“I adore sitting under luggage; it is my favorite way of traveling,” she replied. And as we adore her, our party became three.
We had expected to leave New York about nine o’clock in the morning, but at eleven we were still making selections of what we most needed to take with us, and finally choosing the wrong things with an accuracy that amounted to a talent. Besides our regular luggage, the sidewalk was littered with all the entrancing-looking traveling equipment that had been sent us, and nowhere to stow it. By giving it all the floor space of the tonneau, we managed to get the big lunch basket in. Then we helped in the lady who traveled with us and added a collection of six wraps, two steamer rugs, and three dressing-cases, a typewriter, a best big camera and a little better one—with both of which we managed to take the highest possible percentage of worst pictures that anyone ever brought home—a medicine chest, and various other paraphernalia neatly packed over and around her. Of this collection our passenger was allowed one of the dressing-cases, two wraps and a big bag. As there was not room for three bags on the back, my son and I divided a small motor trunk between us; I took the trays and he the bottom. It seemed at the time a simple enough arrangement.

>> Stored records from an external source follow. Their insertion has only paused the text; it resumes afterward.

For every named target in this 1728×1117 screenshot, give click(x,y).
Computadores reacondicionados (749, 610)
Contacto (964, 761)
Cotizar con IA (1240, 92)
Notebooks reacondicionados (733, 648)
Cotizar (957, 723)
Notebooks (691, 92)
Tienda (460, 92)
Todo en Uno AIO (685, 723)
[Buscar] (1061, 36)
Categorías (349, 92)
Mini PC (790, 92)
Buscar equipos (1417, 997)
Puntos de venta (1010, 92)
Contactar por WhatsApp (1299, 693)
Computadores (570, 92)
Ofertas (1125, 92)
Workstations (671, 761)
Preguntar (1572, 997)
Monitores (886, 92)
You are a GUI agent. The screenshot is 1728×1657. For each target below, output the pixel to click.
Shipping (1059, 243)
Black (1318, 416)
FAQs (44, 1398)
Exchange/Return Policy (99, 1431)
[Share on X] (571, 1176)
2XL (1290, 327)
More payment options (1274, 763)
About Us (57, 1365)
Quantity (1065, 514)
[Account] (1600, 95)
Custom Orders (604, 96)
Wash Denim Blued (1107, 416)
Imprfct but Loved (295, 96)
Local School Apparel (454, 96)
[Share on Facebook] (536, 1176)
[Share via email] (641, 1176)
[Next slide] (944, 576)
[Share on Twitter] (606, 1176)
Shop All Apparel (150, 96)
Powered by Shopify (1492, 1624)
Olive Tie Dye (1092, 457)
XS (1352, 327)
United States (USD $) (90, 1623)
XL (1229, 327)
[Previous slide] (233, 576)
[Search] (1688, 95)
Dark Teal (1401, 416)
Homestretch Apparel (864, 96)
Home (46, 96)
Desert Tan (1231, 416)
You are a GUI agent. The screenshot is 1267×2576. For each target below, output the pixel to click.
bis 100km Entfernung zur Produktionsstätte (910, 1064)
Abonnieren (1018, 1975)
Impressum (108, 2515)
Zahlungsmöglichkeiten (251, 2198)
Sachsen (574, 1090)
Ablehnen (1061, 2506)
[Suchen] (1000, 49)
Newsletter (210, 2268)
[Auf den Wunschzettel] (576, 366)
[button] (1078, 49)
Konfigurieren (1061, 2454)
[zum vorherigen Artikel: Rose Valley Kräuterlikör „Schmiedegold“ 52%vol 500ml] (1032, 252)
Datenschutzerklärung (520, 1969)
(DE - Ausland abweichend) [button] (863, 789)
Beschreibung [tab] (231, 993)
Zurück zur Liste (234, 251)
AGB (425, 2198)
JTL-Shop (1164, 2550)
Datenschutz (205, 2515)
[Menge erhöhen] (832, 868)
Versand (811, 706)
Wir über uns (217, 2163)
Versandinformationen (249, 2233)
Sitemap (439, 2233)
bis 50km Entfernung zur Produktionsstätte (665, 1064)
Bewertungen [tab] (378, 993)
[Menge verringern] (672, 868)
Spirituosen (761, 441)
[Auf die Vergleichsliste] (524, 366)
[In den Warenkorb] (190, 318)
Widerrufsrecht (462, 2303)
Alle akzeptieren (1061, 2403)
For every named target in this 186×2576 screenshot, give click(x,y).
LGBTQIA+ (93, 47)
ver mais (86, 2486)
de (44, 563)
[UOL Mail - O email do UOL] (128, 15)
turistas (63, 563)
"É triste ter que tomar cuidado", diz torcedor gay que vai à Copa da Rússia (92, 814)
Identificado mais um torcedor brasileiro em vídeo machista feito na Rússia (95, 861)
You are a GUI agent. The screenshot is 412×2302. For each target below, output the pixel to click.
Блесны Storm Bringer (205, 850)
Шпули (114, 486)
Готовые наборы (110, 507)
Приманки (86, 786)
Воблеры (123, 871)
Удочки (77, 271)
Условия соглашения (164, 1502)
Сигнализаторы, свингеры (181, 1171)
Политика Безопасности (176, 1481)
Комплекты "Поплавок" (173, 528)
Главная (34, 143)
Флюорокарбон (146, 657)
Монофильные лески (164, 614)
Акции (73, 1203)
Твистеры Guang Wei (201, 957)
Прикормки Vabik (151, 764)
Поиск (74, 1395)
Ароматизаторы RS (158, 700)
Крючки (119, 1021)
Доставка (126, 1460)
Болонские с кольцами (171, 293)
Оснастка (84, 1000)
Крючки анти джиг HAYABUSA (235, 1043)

On our way up Fifth Avenue, two or three times in the traffic stops, we found the motors of friends next to us. Seeing our quantity of luggage, each asked: “Where are you going?”
Very importantly we answered: “To San Francisco!”
“No, really, where are you going?”
“SAN-FRAN-CIS-CO!!!” we called back. But not one of them believed us.
CHAPTER II
ALBANY, FIRST STOP[1]
We had intended making Syracuse our first night’s stopping-place. It can easily be done, but as we were so late starting—it was nearly half-past one—we decided upon Albany instead. We felt very self-important; it even seemed that people ought to cheer us a little as we passed. A number of persons, especially boys, did look with curiosity at our unusually foreign type of car—solid wheels and exhaust tubes through the side of the hood always attract attention in America—but no one seemed to divine or care about the thrilling adventure we were setting out upon!
For about thirty miles outside of New York the road grew worse and worse. Through Dobbs Ferry and Ardsley the surface looked fairly good, but was full of brittle places. Our chauffeur says that the word brittle has no sense, but it is the only one I can think of to convey the sudden sharp flaked-off places that would snap the springs of a car going at fair speed.